El Obrero reabre sus puertas: «Es como empezar de cero»

El clásico bodegón de La Boca, que se vio obligado a cerrar por la pandemia, nuevamente empieza a funcionar.

Buenos Aires cuenta con hitos gastronómicos que están estrechamente asociados a la cultura de la ciudad. Cuando se pierde alguno de ellos, también se va una pequeña parte de la historia y del patrimonio porteño.

Ese fue el caso de El Obrero, víctima de la pandemia, pero afortunadamente se encuentra en vías de resurrección.

Silvia Castro, hija de Marcelino y actual propietaria junto a su hermano Juan Carlos, había dicho en 2019 cuando decidieron el cierre: “Perder plata no es una opción”.

Por suerte se trató de algo temporario y los deseos de los Castro se materializaron y la tercera semana de abril reabrirán las puertas del mítico restaurant de La Boca.

“Es casi como arrancar de cero, pero con una trayectoria, con un nombre que el cliente conoce bien, y eso es una ventaja; pero por lo demás sí, es un empezar de cero”, contó Silvia al diario Clarín.

En principio, mantendrán las especialidades de la casa, como la parrilla (el bife de chorizo mariposa), el puchero, los platos de cacerola, los pescados y rabas, las tortillas y el minestrone, que llega a la mesa en una sopera para que uno se sirva con el cucharón.

Además, conservaron las fotos de artistas y deportistas que pueblan las paredes.
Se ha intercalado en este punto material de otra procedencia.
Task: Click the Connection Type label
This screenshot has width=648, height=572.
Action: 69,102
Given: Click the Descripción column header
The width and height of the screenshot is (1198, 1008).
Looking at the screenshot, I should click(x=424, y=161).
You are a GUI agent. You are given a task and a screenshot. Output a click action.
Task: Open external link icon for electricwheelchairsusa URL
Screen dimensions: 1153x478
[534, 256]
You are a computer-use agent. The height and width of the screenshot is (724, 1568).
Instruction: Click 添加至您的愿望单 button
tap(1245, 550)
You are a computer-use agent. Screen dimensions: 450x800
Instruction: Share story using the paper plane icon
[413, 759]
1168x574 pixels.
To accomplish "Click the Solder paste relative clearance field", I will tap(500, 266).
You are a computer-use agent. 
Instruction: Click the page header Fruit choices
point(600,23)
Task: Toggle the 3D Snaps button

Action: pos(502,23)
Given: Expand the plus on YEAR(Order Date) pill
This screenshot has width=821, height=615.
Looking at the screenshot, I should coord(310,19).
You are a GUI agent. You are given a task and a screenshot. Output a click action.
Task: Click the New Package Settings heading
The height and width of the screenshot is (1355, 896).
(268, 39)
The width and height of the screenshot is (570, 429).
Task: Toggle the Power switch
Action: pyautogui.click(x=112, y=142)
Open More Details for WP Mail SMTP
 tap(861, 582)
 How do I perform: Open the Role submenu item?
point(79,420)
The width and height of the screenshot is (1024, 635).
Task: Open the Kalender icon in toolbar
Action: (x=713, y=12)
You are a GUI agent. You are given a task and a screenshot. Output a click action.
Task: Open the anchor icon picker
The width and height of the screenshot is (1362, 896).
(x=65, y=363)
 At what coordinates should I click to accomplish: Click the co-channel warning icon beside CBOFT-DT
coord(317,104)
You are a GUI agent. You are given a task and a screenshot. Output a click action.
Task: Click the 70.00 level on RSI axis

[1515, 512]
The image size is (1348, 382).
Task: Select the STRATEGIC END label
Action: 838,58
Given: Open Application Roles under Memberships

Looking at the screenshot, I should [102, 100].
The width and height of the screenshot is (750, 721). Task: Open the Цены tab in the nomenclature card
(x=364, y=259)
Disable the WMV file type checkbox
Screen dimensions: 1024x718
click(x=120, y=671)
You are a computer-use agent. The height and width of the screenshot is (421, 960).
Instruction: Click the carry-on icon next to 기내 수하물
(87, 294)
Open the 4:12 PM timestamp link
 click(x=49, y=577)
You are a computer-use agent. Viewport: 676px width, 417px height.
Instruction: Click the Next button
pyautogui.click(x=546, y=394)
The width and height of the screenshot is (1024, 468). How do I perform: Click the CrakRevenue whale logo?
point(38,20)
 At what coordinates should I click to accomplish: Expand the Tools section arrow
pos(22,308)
Entre los “trofeos” que exhiben con orgullo se encuentra la bandera de uno de los buques de apoyo del malogrado ARA Gral Belgrano, además banderines de muchos clubes de fútbol, menos el River, cosa vedada ya que El Obrero es un reducto xeneize por excelencia.

Por cuestiones de prudencia, y hasta tomarle el pulso al negocio, los Castro abrirán de lunes a sábados, sólo de noche, a partir de las 20.

Un Obrero con historia

El singular establecimiento inauguró en 1954, gracias al tesón de Marcelino Castro, y durante casi 30 años le dio de comer a los empleados de la Ítalo Argentina, actualmente la Usina del Arte.

Para llegar desde el Centro hay que pasar entre los pilotes de la autopista, al estilo del film The French Connection. De noche incluso puede resultar un lugar un tanto tenebroso, pero todo cambia cuando se cruza el umbral y se ingresa al famoso bodegón.

El Obrero cobró fama a partir de 1983 cuando se convirtió en un reducto de moda. Por sus mesas pasaron celebridades internacionales como Bono, Susan Sarandon, Willem Dafoe, Robert Duvall y Luciano Benetton, entre otros.